Count how many lines in the records below contain the string "Task". Reply with that number alone.

- _RECORDS SUPPLIED_:
--------
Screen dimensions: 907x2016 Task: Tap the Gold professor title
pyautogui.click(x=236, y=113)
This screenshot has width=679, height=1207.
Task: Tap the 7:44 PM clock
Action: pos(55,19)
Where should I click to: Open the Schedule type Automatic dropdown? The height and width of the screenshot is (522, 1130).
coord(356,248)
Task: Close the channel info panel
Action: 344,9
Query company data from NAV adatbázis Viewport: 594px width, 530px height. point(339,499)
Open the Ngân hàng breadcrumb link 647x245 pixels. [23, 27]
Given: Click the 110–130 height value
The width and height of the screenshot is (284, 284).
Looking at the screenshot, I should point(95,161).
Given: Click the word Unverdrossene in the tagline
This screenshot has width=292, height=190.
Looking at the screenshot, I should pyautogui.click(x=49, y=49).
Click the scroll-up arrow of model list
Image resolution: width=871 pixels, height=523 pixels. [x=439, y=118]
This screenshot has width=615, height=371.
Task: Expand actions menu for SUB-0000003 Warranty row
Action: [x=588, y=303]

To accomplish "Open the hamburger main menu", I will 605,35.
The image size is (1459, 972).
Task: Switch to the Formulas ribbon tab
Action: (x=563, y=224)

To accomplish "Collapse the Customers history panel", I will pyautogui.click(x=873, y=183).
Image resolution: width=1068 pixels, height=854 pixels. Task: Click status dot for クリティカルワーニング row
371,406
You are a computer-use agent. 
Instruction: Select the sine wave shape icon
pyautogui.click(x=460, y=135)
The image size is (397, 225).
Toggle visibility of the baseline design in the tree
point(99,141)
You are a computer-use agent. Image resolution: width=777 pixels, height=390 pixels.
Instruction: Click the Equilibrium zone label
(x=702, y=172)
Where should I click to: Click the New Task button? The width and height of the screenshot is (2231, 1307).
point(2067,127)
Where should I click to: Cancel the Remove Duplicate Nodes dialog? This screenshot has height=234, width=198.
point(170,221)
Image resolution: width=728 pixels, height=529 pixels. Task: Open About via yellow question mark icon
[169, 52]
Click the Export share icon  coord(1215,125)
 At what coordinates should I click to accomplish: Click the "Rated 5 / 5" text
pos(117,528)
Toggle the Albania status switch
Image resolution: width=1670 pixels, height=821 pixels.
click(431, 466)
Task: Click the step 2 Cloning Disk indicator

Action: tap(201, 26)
--------
- _ANSWER_:
9